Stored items
-- -- --

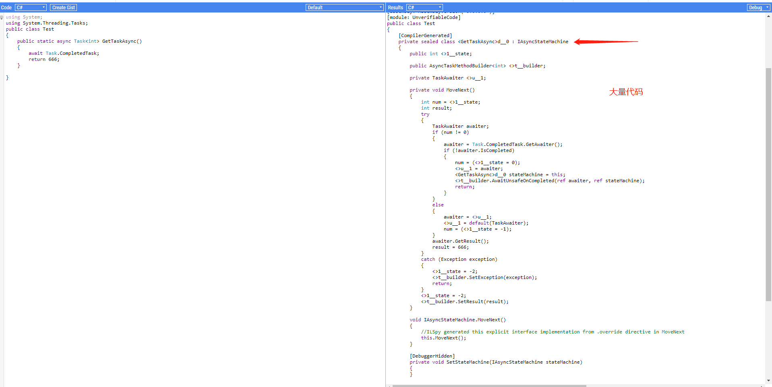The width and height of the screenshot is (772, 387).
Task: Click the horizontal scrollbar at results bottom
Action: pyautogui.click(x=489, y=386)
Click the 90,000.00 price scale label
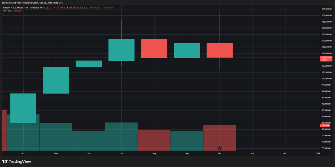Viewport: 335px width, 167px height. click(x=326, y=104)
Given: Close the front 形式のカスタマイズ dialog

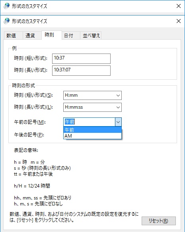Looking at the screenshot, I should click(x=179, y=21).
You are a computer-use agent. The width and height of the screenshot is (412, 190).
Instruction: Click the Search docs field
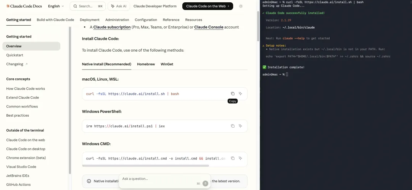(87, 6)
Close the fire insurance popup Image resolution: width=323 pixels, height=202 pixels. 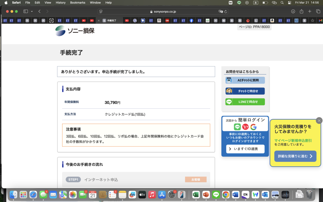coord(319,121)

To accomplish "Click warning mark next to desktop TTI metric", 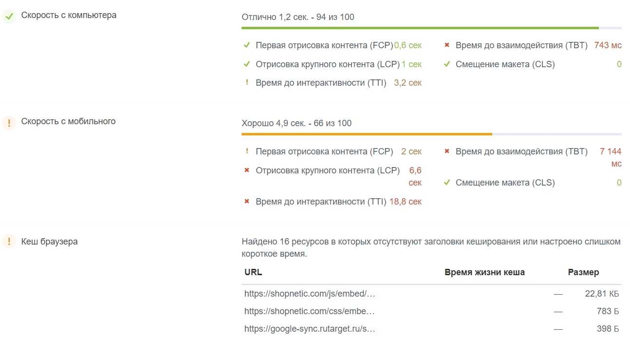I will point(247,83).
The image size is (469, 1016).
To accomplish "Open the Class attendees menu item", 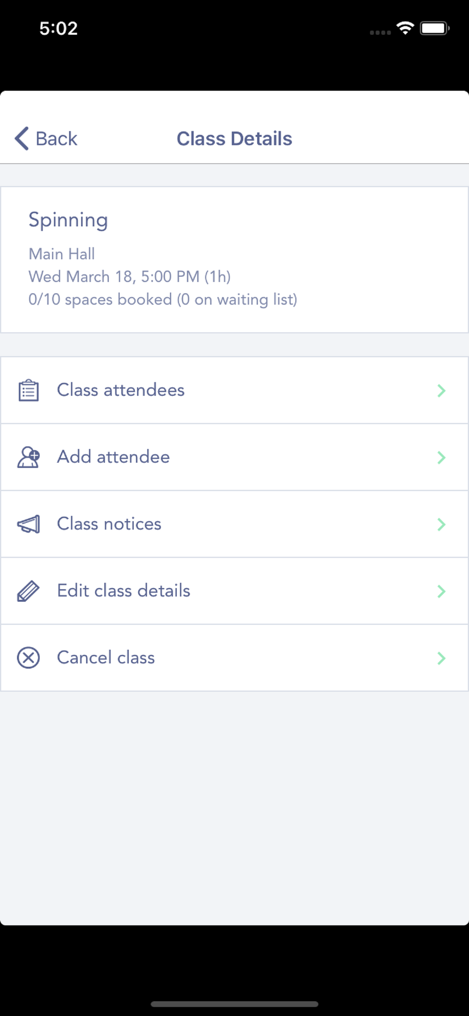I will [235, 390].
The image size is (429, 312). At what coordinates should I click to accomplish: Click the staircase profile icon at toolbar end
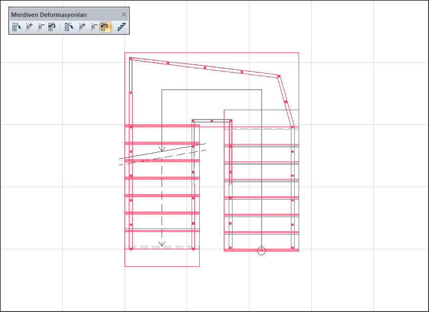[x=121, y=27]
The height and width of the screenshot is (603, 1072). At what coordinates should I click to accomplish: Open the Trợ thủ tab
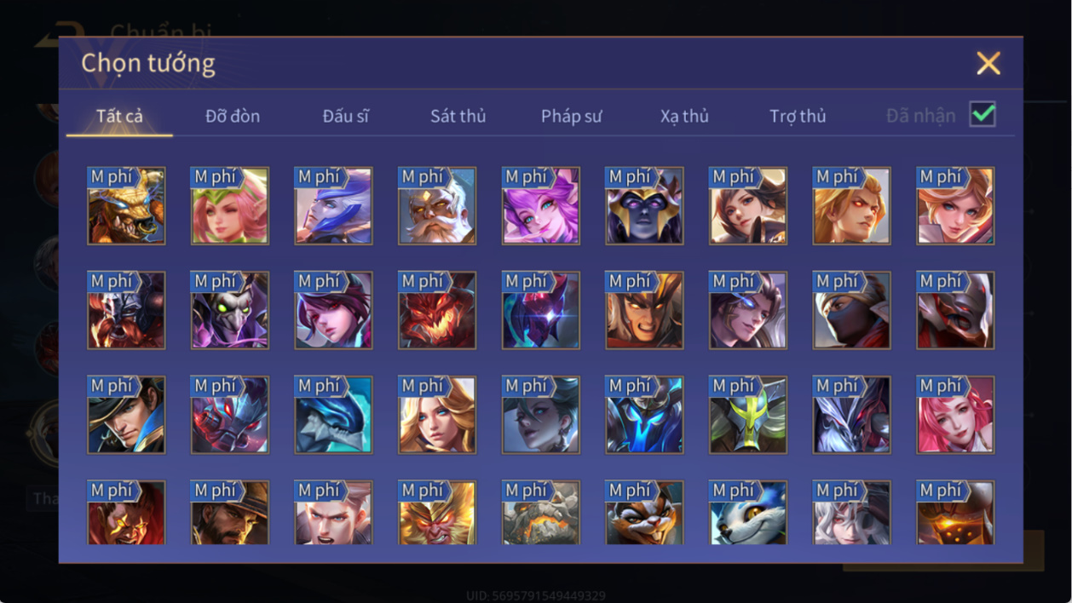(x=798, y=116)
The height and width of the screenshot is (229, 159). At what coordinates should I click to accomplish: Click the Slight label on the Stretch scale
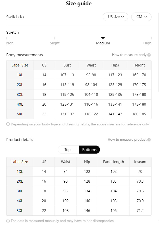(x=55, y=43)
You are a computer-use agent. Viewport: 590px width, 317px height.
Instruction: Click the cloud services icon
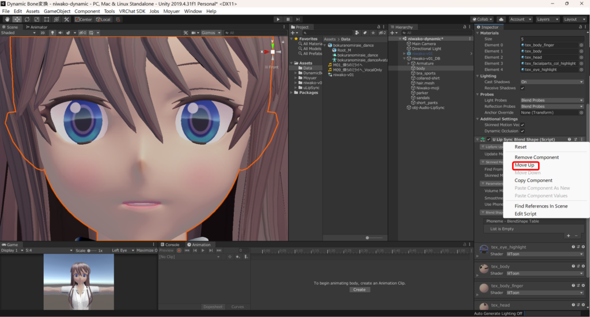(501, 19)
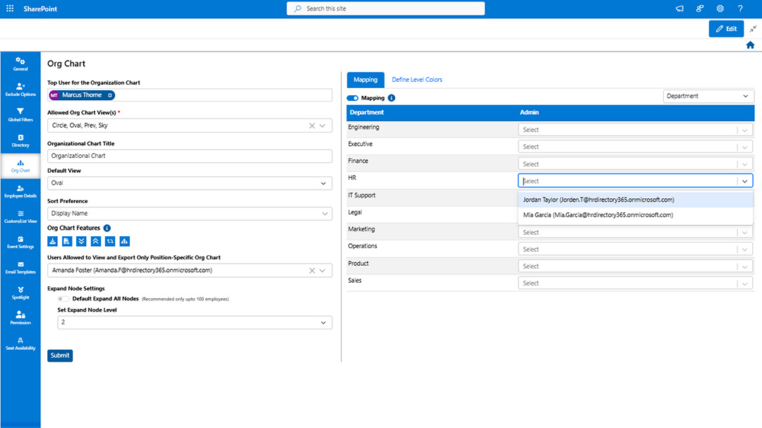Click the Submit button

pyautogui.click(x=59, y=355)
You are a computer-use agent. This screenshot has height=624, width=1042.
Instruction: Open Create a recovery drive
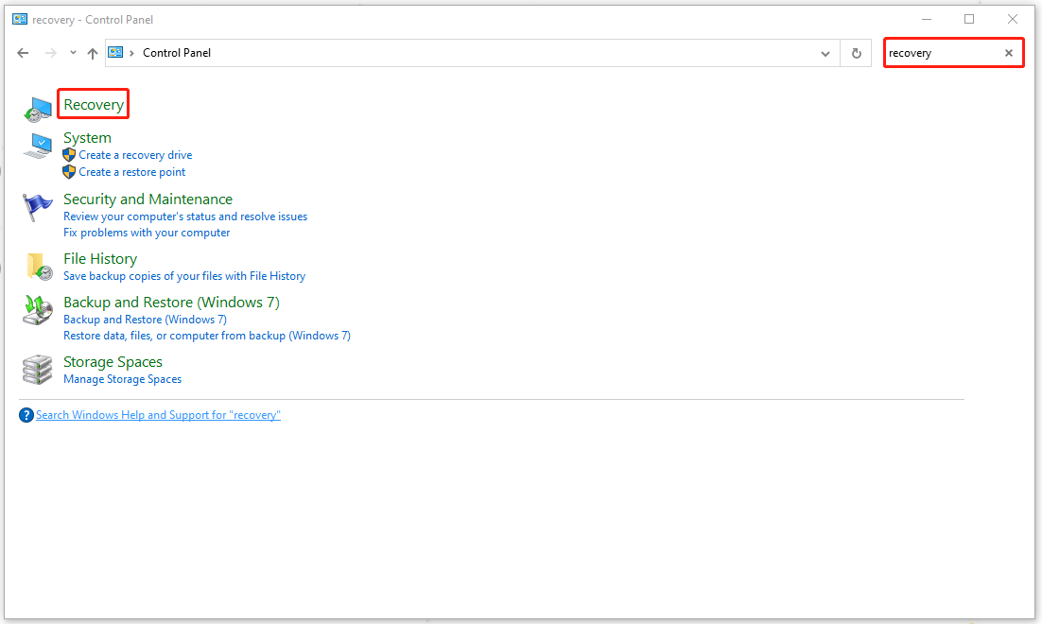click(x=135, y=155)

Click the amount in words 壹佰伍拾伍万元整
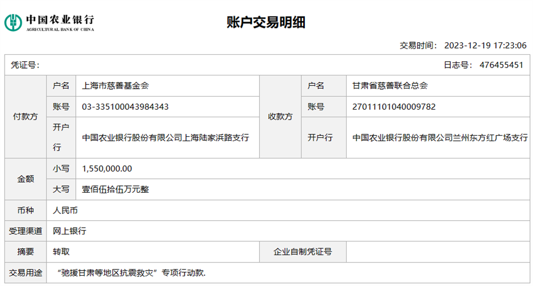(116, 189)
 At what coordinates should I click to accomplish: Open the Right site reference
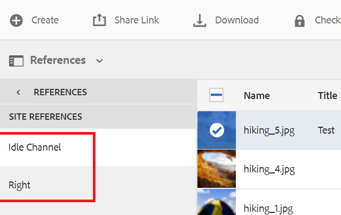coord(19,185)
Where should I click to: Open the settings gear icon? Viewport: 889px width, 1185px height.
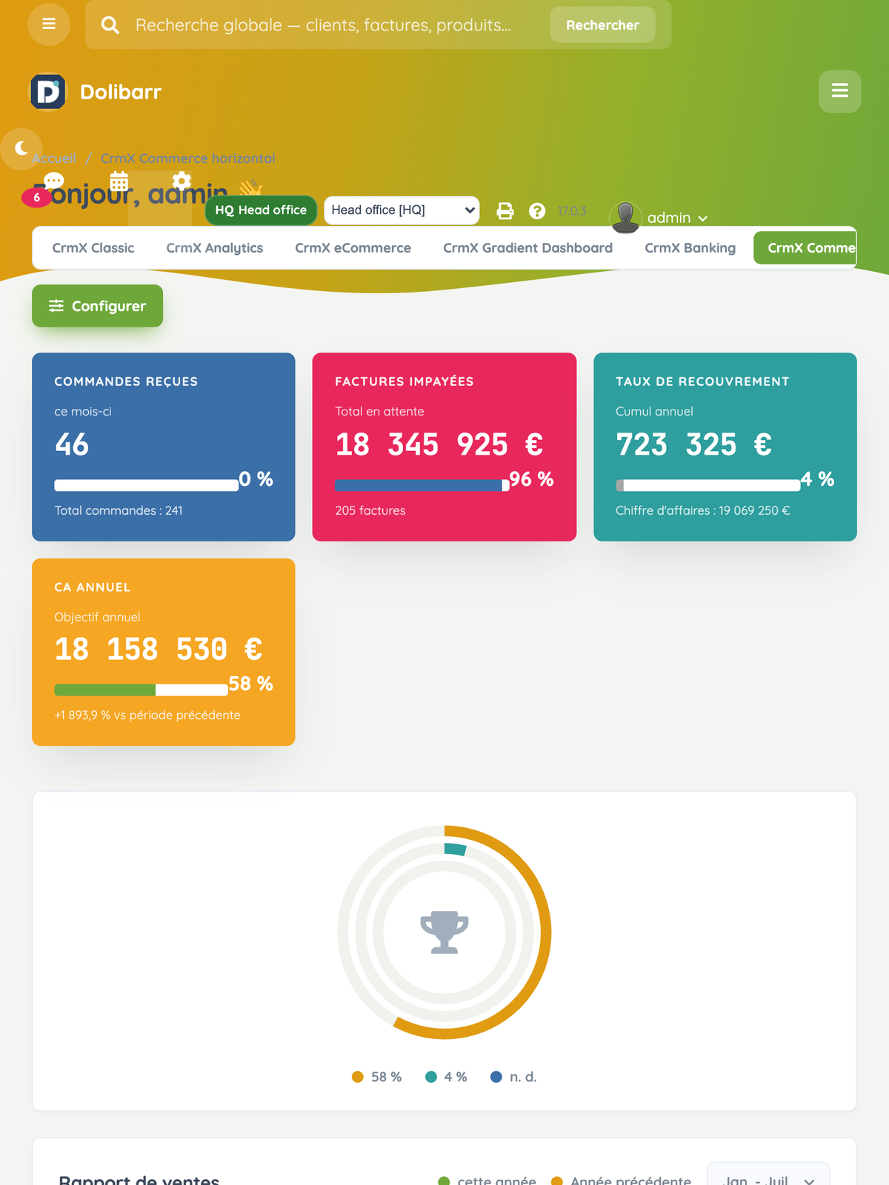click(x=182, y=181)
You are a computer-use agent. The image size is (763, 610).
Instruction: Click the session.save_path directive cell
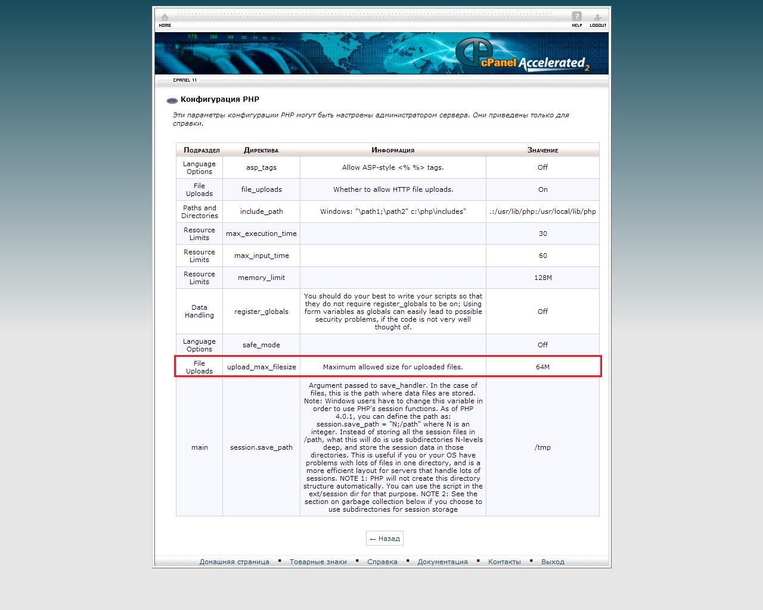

-- -- --

> YOUR INSTRUCTIONS
Copy all lines above where "agent" is present.

> WRITTEN RESPONSE
You are a computer-use agent. The width and height of the screenshot is (412, 190).
You are a computer-use agent. Viewport: 590px width, 317px height.
You are a computer-use agent. This screenshot has height=624, width=1042.
You are a computer-use agent. The image size is (763, 610).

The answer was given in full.